▶ Instructions for the task:
Extend the piece below on agent memory versus agentic storage, starting right after its last sentence.

▶ Document:
This works until it doesn't. The two ideas want different lifecycles, different schemas, and different reads.
The two ideas
Agent memory is what the agent learned about a user, a workflow, or a goal. It is shaped by the agent's behaviour and is meant to influence future runs. It is small, structured, and read by the model when planning.
Agentic storage is the data the agent operates on. Files, documents, transactions, search indices. It is shaped by the world and read by tools, not the model directly.
A coding agent's memory is "this user prefers TypeScript over JavaScript and wants tests in the same file." Its storage is the actual repository.
A trading agent's memory is "this user has rejected high-slippage routes three times this week." Its storage is the order book, position state, and price feeds.
Mixing the two creates predictable bugs.
What goes wrong when they are mixed
Three failure modes show up consistently.
- The memory store grows unbounded. When everything goes in, nothing leaves. The model sees too much, planning gets slower, and embeddings become noise.
- Eviction policies stop making sense. Document chunks should expire on different rules than user preferences. One TTL per store is the wrong abstraction.
- Privacy boundaries blur. Storage is often per-tenant. Memory is often per-user. The same row can mean both, and that is how data leaks across contexts.
A simple separation
The fix is unglamorous. Two stores, two schemas, two access patterns.
Memory is a small typed table per user, written by the agent and read by the planner. It is inspectable, editable by the user, and small enough to not need vector search.
Storage is whatever your tools need: a vector index for documents, a relational DB for transactions, a file system for code. It is read by tools, not the planner.

▶ Supplied information:
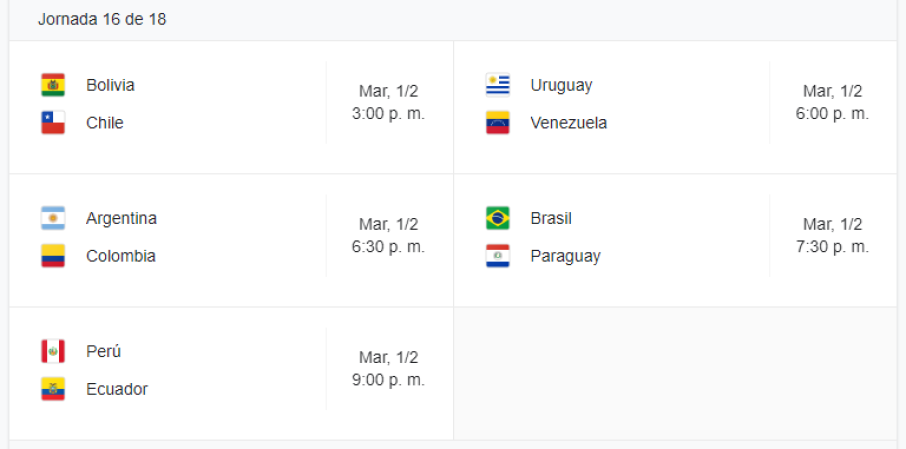Click the Brasil flag icon
Viewport: 906px width, 449px height.
(497, 218)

▶ Response to this exercise:
The planner can ask storage for facts through tools. It does not browse storage directly.
Knock-on benefits
Once the line is drawn, three things get easier.
- Evals. Memory becomes testable. You can fix the agent's memory state, run a planner step, and assert on the plan. Storage stays out of the test.
- Debugging. Traces show which memory entries shaped the plan. Storage queries appear as tool calls, with their own logs.
- User trust. Users can read their memory and edit it. They cannot meaningfully read your vector index, and they should not need to.
When the line bends
Some agents need the model to reason over storage directly. Long-context retrieval, code review, document analysis. In those cases the model is consuming storage as input, not writing memory through it. The store is read-only at planning time, and the read goes through a tool.
Memory still stays small, structured, and per-user.
The shorter version
Memory is what the agent knows about you. Storage is what the agent operates on. They want different schemas, different lifecycles, and different access. Building them as one store costs more than separating them.